Scaffold-ML project

In spring of 2023 exam time started, which meant that we were tasked with creating a final exam project for our computer science classes. My group and I were given a special project, where we would collaborate with a software company, to build a real-life useful project.

The company we paired with, had a problem in finding the correct parts for a scaffold - especially when building scaffold structures for a bigger construction project. They wanted an app which could utilize computer vision to find and mark the correct pieces for a specific construction (if you know the Lego app “Brick-It”, this is more or like the same concept - just for scaffolding). Now, the project was actually meant for university students, but we gave it a go anyway.

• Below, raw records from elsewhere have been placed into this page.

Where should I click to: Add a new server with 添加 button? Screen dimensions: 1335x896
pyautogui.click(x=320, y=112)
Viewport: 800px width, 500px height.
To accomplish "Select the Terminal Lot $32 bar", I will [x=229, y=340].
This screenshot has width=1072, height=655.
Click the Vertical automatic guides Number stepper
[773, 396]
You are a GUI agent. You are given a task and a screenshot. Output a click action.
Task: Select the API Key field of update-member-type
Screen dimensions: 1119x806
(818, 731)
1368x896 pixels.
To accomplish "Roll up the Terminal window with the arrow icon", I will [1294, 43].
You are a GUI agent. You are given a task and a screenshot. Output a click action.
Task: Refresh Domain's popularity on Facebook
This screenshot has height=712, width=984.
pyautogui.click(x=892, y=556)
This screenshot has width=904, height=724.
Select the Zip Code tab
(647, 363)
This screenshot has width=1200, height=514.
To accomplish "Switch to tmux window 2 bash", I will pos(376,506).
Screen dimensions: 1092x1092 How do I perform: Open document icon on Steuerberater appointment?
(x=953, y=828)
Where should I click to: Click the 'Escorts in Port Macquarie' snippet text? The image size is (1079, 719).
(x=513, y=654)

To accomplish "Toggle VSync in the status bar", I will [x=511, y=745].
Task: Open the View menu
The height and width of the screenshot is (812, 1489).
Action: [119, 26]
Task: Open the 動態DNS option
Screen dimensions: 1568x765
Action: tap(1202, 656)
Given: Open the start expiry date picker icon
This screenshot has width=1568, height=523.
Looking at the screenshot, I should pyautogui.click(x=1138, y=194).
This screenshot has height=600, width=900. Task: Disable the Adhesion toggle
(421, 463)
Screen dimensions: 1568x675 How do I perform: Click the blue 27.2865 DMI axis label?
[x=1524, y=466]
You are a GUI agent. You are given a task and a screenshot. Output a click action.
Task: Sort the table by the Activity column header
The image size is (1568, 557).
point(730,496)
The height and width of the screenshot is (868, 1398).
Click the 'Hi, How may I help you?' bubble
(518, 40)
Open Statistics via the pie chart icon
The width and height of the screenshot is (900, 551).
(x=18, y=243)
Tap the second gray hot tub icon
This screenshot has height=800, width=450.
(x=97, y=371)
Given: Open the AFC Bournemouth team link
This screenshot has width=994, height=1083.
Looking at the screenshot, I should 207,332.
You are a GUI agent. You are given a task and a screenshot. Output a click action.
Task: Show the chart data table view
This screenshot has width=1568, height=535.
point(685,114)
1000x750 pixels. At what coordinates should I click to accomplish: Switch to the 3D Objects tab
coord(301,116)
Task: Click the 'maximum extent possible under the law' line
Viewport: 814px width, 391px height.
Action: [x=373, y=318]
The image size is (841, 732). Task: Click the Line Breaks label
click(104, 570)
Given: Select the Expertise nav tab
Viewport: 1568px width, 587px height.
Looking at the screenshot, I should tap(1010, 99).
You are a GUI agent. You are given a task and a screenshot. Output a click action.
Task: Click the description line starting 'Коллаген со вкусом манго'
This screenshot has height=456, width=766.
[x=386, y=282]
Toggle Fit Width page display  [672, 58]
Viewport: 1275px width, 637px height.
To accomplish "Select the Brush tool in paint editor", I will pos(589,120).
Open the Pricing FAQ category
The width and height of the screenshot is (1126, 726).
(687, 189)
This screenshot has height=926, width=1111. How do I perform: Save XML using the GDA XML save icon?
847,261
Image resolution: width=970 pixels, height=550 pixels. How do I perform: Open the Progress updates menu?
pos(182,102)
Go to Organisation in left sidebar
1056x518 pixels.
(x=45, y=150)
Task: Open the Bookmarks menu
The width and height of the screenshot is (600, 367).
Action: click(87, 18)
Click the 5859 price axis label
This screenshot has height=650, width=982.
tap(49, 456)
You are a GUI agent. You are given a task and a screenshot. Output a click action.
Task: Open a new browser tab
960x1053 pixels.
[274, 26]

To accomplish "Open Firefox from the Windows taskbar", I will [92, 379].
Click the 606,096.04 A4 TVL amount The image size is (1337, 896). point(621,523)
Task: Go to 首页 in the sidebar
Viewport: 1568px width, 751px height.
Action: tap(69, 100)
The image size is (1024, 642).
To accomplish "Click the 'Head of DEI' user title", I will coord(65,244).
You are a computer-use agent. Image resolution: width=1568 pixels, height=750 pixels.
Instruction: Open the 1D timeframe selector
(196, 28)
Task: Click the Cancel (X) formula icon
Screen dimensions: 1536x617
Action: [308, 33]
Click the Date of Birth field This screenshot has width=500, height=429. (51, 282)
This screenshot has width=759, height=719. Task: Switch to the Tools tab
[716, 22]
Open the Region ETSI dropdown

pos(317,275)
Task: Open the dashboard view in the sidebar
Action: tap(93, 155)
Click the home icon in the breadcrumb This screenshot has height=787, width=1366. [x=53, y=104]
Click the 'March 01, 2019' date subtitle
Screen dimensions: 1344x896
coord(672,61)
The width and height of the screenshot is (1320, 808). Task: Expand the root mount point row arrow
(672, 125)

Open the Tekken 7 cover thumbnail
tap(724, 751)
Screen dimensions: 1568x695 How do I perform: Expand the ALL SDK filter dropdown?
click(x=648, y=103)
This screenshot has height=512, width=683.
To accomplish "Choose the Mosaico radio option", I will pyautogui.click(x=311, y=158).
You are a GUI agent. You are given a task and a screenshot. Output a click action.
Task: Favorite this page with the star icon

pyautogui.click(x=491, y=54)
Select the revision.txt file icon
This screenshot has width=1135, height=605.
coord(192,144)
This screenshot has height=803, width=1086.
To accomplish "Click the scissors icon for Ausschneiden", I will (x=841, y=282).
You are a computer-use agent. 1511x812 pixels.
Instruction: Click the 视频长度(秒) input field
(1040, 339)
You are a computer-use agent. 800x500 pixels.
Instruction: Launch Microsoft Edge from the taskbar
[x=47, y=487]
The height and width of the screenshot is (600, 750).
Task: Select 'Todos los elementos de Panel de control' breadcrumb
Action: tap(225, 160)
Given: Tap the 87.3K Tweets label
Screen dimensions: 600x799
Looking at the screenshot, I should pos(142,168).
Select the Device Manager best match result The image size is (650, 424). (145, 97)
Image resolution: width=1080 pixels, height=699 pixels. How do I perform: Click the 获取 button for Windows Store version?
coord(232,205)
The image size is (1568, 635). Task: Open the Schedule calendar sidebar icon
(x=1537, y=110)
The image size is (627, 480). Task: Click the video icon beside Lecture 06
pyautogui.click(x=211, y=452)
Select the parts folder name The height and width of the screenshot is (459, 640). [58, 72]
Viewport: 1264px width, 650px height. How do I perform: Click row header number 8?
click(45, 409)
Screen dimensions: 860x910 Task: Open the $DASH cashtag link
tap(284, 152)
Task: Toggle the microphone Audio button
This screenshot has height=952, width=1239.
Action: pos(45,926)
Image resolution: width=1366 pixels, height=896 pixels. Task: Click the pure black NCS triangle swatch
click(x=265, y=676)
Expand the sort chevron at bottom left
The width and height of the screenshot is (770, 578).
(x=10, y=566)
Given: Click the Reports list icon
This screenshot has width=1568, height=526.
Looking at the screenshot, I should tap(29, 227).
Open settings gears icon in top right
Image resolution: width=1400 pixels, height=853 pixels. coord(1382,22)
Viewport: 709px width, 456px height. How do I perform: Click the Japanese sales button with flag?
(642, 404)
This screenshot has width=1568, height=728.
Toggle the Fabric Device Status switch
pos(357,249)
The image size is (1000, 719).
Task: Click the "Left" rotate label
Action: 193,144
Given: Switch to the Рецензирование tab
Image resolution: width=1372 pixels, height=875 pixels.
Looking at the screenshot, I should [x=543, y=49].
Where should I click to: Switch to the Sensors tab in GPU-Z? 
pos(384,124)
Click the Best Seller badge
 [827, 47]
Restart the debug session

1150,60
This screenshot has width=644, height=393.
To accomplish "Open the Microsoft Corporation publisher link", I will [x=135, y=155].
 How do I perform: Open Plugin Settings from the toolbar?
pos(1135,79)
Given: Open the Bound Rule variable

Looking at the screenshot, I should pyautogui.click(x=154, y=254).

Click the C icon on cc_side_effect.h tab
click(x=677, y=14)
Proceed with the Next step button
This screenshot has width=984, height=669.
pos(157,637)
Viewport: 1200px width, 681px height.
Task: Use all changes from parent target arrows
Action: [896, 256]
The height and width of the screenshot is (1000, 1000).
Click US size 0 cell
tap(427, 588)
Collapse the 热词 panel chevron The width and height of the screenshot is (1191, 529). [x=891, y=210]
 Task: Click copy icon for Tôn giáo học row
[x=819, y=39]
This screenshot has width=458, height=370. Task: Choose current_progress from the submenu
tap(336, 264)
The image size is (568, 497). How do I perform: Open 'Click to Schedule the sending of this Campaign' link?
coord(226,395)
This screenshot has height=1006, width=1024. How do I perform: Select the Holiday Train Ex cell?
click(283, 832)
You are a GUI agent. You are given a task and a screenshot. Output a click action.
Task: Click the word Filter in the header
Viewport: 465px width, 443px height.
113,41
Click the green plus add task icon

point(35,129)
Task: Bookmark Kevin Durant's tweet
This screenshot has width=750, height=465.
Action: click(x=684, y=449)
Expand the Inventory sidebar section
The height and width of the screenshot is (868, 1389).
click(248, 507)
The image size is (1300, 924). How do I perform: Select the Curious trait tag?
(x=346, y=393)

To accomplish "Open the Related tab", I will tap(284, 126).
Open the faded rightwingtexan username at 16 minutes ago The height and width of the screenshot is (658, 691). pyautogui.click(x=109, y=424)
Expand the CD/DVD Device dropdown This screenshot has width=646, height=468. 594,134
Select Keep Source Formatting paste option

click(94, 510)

We switched a bit between frameworks and programming languages, to find what we thought would be best. We need a framework for the computer vision part and one for the UI. The group and I had tried working with the Tensorflow framework before, and this was ultimately also the one we ended up using. The UI framework were a bit of a different story.

The obvious choice for interacting with Tensorflow is Python, but if you’ve tried doing frontend, mobile work with Python, you know it’s not really a delighting experience. We therefore decied to make some quick prototypes for the UI, in different frameworks. We tried .NET Maui, which was okay but interaction with the camera wasn’t that great (at least not for our use-case). We also tried a bunch of different Python frameworks, in the hope they’d be great… They weren’t. JavaScript frameworks were also on the table, but we decided not to. Insted we opted to use Kotlin, as its a mature language recommended by Google for developing Android apps. This was a bit of a challenge though, as neither of us had even touched Kotlin before. At this time we both were comfortable in C#, Python and JavaScript - but not Kotlin.